PASSAGE TO READ =>

++++++++

Now we can define some variables we will use later.

const s3 = new AWS.S3()
const ffprobePath = '/opt/nodejs/ffprobe'
const ffmpegPath = '/opt/nodejs/ffmpeg'
const allowedTypes = ['mov', 'mpg', 'mpeg', 'mp4', 'wmv', 'avi', 'webm']
const width = process.env.WIDTH
const height = process.env.HEIGHT

We create our S3 instance to interact with our bucket. Since we are using a Layer the paths to our executable files are located in the /opt/nodejs directory. We define an array of allowed types. Settings for width and height can be set as environment variables from the Lambda console. I used 200x112.

Our actual function is written in standard Node format and must be called handler. A custom name can be set in the console.

module.exports.handler = async (event, context) => {
  const srcKey = decodeURIComponent(event.Records[0].s3.object.key).replace(/\+/g, ' ')
  const bucket = event.Records[0].s3.bucket.name
  const target = s3.getSignedUrl('getObject', { Bucket: bucket, Key: srcKey, Expires: 1000 })
  let fileType = srcKey.match(/\.\w+$/)

  if (!fileType) {
    throw new Error(`invalid file type found for key: ${srcKey}`)
  }

  fileType = fileType[0].slice(1)

  if (allowedTypes.indexOf(fileType) === -1) {
    throw new Error(`filetype: ${fileType} is not an allowed type`)

++++++++

DATA LINES =>
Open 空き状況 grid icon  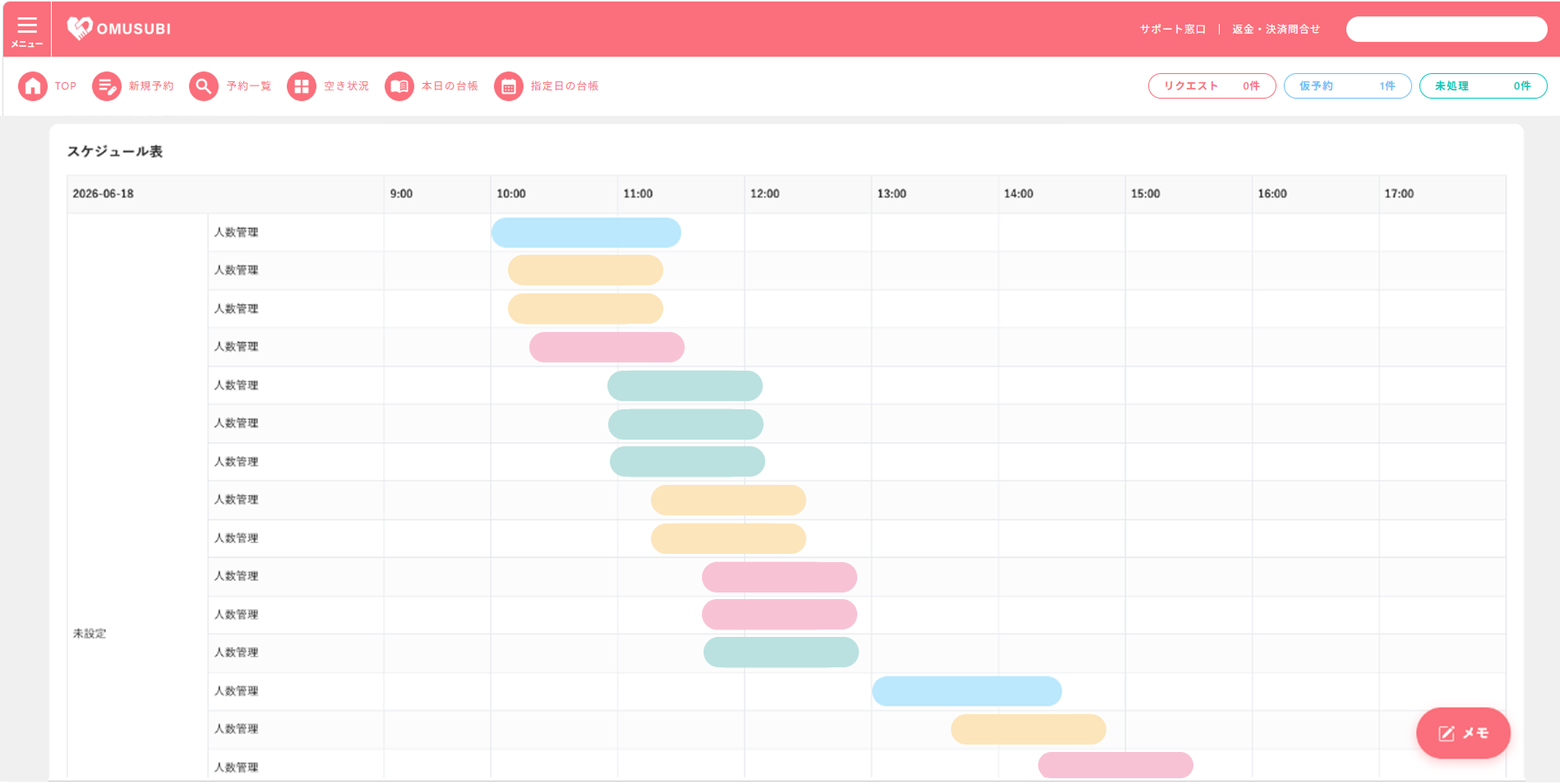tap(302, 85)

++++++++

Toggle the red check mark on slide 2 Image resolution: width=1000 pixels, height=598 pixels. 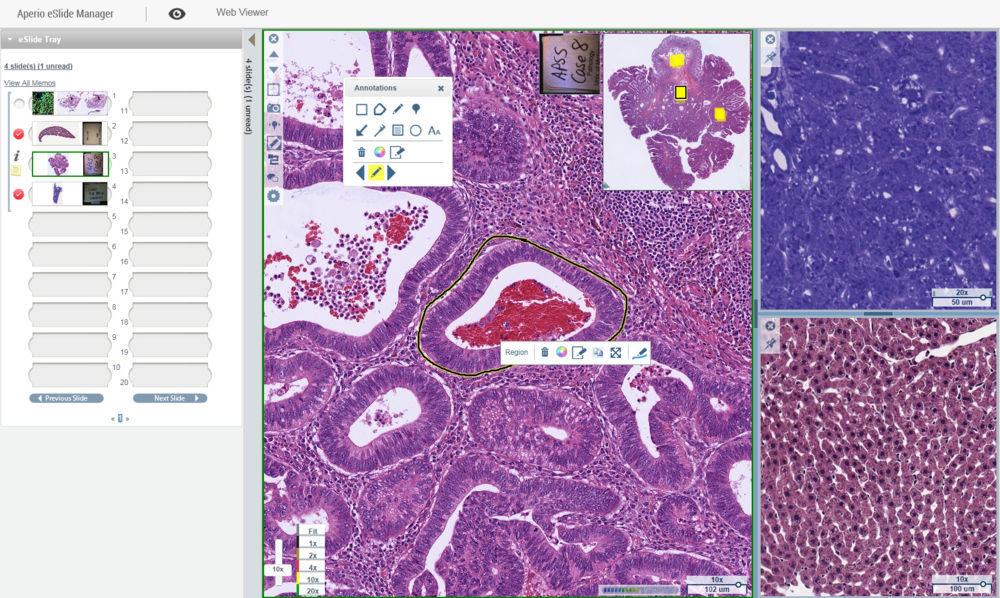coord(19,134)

++++++++

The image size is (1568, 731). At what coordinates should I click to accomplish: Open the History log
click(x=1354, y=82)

++++++++

EXERCISE =>
Answer these from the S3 video Lambda passage:
1. In which directory are the paths to the executable files located?
2. What width and height settings does the passage say were used?
3. What must the function be called?

THE REPLY =>
1. /opt/nodejs
2. 200x112
3. handler